Words by Richard Roberts

The joy of local

Lockdown has shown me that if you’re forced to be stuck somewhere for a while there aren’t many better places to be than Lewes.

In this instance, I’m not referring to the many fine people I’ve met, the pleasing architecture and the awesome array of pubs, but to the physical geography of the place. When it comes to cycling, there are few places that offer such a variety of riding routes straight from your door, or so many possibilities for people of differing abilities and ambitions to enjoy the outdoors.

Good access to the ridge of the encircling Downs means that within a very short distance (though often up a steep climb) you can feel quite apart from the play of daily life. You can, if you want, quickly find solitude in this landscape and there is a calmness in its form that always helps me to relax. The recent switch in the weather from storm-lashed to frankly high-summer levels of warmth and light just serves to emphasize this. I can happily sit and watch shadows sweep across the landscape until I’m so absorbed I can’t even think of anything to think of – a sort of head-emptying that I’ve had a knack for long before not being mindful enough became another thing to get stressed about.

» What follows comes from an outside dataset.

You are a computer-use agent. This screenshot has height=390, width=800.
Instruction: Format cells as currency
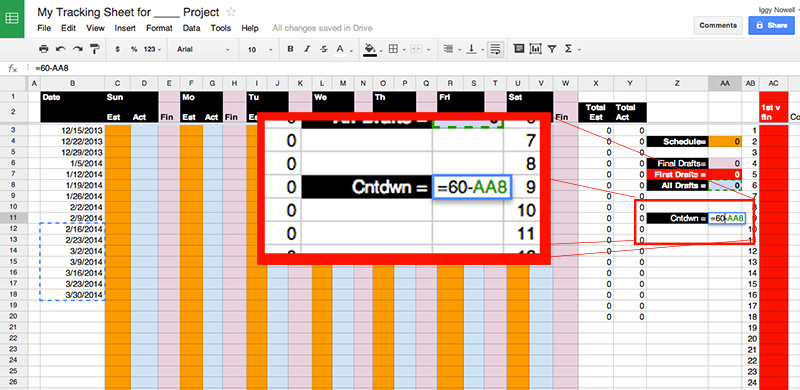pyautogui.click(x=118, y=50)
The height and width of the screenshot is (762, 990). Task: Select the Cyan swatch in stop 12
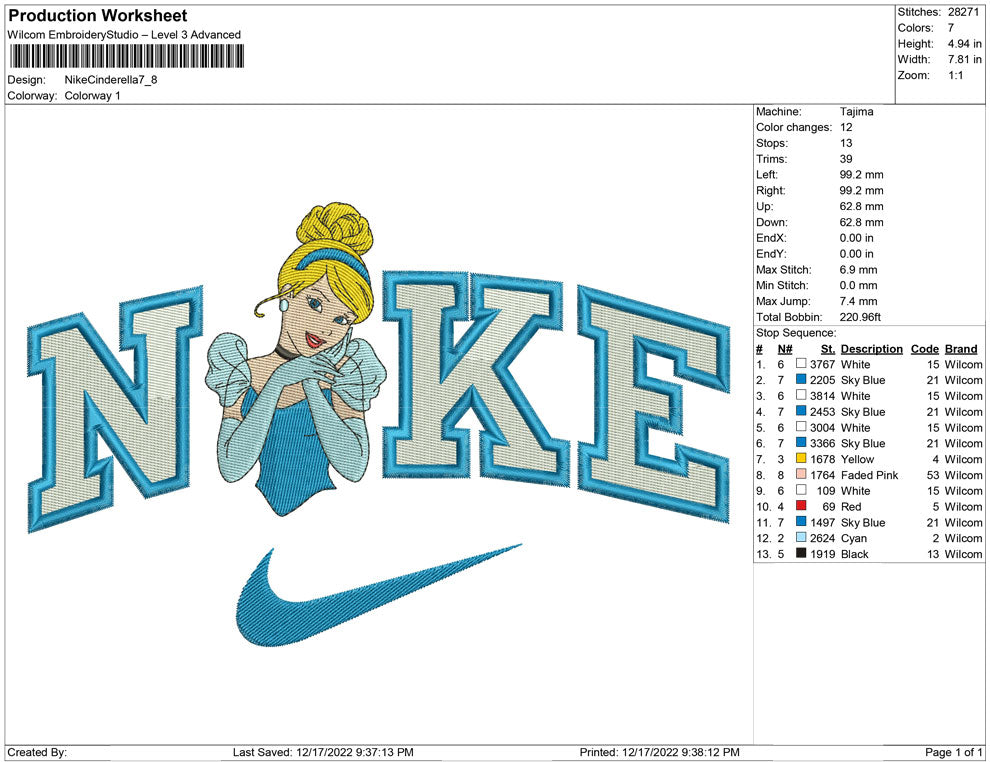click(801, 538)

Over the last couple of weeks I have been trying to find ways for the family to get exercise, especially now one member seems actually to be hardwired into a Playstation. They’re not regular or overly keen cyclists and they don’t like riding in traffic. In lots of places this would be a problem, but not in Lewes. There will always be a few steep bits or maybe short sections on the road but it is generally possible to knit together a decent traffic-free ride, especially if food is used as a bribe.

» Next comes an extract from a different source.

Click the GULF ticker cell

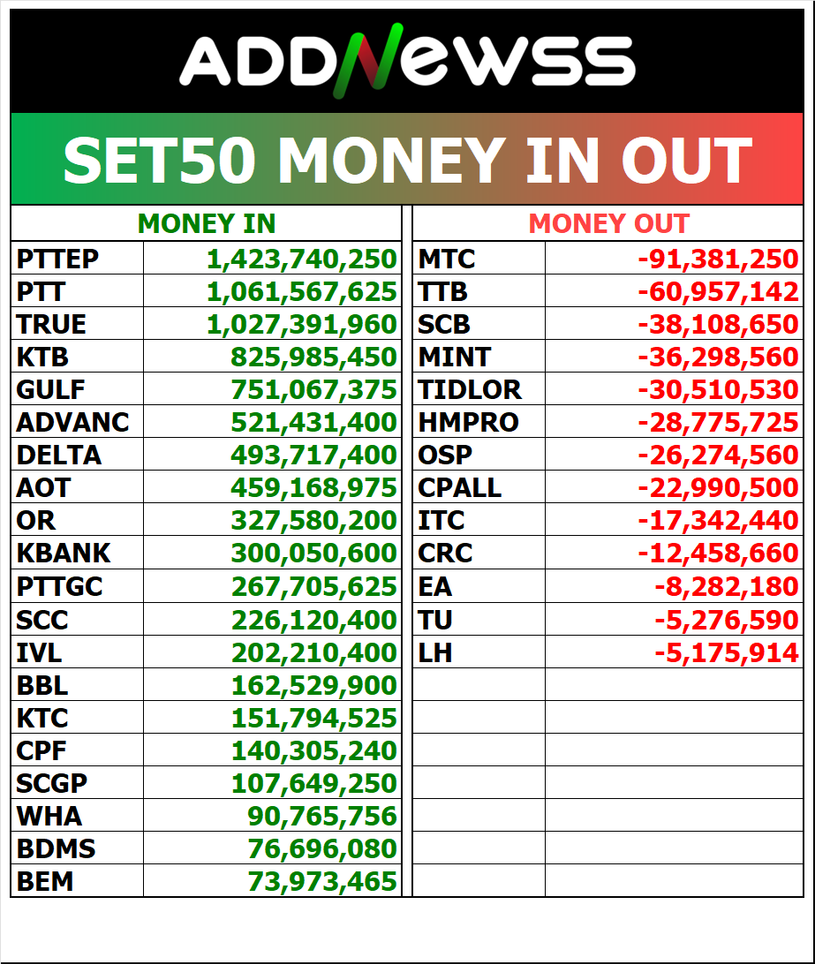(x=51, y=390)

There are so many ways out of town and each option quickly offers a differing perspective on the place and, dare I say it, on life generally. These are just a few of the legal ones:

Along the Ouse

Following the marvelous Egrets Way out of Lewes you can make your way down river to Rodmell and Southease with the possibility of either joining the South Downs Way if you’re feeling ambitious, looping back into Lewes or retracing your route back along the river. Take a look at www.egretsway.org.uk

Along the A27

The cycle lane in one direction gives access to the hills behind Beddingham and Firle (and on towards Eastbourne) or in the other towards Kingston ridge and many tracks that lead up towards Stanmer woods and Balmer.

Up to Blackcap

Head from near the prison, up the track past the side of the Nevill to the old race course or for the hardcore the steep bridleway climb from Offham. Blackcap is great destination in itself, but is also the gateway for any number of adventures along the South Downs Way towards Ditchling Beacon, or for the fit and adventurous up and down the many bostals either side of the ridge of the downs.

Over to Kingston

Up Juggs Road, just behind the Swan Inn and you’re away from traffic all the way to Kingston. From there you can ride (if fit enough) or push up the steep tracks out of Kingston and over into the sheltered valleys behind and tracks that lead to Balsdean Bottom and further on to Telscombe.

To Swanborough

The western leg of the Egrets Way takes you from the Railway Land towards the rugby club to eventually bring you out near Swanborough. A very short section on the road takes you to the bridleway near Swanborough Manor, which leads (albeit very steeply) onto the South Downs Way.

To Ringmer

The cycle lane leads all the way from Lewes to Ringmer which offers routes for peaceful and not too hilly pottering.

Buy a map. A map gives you a much better context for your adventures than trying to look at a small screen. It allows you to see and plot new routes easily.  Ordnance Survey OL11 covers Brighton and Hove and OL25 does Eastbourne and Beachy Head.

Give it a go. Get out, get up, get tired out, empty your head, go home, have a pint, maybe, sleep soundly.

Remember

Maintain safe distances, ride within your physical and technical capabilities and always be respectful to other trail users (even if they are sometimes self-absorbed headphone wearers oblivious to your presence whilst you patiently ride behind them increasing the volume of your attempts to signal that you are there and then beginning to wonder whether “they” were right and you might be quite passive-aggressive after all).

If you want to see more ideas for local rides log on to Strava and join Cycleshack Riders https://www.strava.com/clubs/cycleshack-riders-512062

 

Enjoy!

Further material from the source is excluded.